Dataset items:
★ ★ ★

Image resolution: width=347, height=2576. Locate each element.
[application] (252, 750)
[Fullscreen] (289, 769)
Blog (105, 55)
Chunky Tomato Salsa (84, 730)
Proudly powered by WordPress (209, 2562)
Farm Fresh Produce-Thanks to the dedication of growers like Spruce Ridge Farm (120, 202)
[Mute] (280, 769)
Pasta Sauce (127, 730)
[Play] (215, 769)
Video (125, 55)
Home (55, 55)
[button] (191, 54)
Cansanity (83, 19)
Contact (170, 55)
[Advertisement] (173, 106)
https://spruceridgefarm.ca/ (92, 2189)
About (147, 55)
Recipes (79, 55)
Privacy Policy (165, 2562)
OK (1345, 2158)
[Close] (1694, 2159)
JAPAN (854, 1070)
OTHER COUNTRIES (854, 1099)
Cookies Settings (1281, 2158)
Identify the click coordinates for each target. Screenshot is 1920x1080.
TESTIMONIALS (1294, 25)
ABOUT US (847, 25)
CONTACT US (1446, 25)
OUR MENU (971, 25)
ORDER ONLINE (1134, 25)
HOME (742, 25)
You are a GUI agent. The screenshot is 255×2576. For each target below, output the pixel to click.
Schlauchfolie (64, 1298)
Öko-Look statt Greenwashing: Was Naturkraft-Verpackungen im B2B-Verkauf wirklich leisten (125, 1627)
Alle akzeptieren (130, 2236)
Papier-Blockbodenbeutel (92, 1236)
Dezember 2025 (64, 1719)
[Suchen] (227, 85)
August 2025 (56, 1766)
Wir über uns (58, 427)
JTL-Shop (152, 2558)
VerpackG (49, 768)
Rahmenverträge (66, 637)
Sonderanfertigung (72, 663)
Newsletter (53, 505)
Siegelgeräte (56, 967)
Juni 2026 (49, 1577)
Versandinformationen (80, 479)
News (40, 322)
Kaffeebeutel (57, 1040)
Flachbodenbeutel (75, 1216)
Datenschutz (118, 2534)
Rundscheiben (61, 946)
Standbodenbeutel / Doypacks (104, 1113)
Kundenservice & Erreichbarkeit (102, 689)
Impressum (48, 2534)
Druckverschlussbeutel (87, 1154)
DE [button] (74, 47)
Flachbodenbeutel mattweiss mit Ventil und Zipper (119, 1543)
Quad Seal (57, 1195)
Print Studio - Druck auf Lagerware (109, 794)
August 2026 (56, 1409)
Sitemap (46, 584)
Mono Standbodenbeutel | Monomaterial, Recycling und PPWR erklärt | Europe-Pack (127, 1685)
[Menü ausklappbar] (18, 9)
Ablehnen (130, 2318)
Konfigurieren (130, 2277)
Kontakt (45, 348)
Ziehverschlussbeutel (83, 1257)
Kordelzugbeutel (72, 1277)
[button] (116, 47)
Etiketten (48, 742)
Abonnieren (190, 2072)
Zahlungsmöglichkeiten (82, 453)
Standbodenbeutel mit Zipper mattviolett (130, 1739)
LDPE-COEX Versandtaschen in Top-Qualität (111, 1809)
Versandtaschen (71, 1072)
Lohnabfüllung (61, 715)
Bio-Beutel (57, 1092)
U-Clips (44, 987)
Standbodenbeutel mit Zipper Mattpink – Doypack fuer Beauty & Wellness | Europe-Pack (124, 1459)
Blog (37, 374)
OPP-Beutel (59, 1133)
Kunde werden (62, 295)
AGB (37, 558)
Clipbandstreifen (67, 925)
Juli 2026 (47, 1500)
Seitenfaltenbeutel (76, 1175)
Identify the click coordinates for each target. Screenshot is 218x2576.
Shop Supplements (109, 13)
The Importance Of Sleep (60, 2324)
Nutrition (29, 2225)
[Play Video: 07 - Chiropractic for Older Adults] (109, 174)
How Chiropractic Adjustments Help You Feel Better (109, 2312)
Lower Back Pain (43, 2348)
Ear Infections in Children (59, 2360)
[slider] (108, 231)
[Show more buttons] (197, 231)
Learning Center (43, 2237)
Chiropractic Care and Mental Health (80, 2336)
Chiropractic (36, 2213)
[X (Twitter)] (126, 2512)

★ ★ ★

### Task goal
If a line in the data above holds the string "Zipper", copy it.

### Problem solution
Flachbodenbeutel mattweiss mit Ventil und Zipper (119, 1543)
Standbodenbeutel mit Zipper mattviolett (130, 1739)
Standbodenbeutel mit Zipper Mattpink – Doypack fuer Beauty & Wellness | Europe-Pack (124, 1459)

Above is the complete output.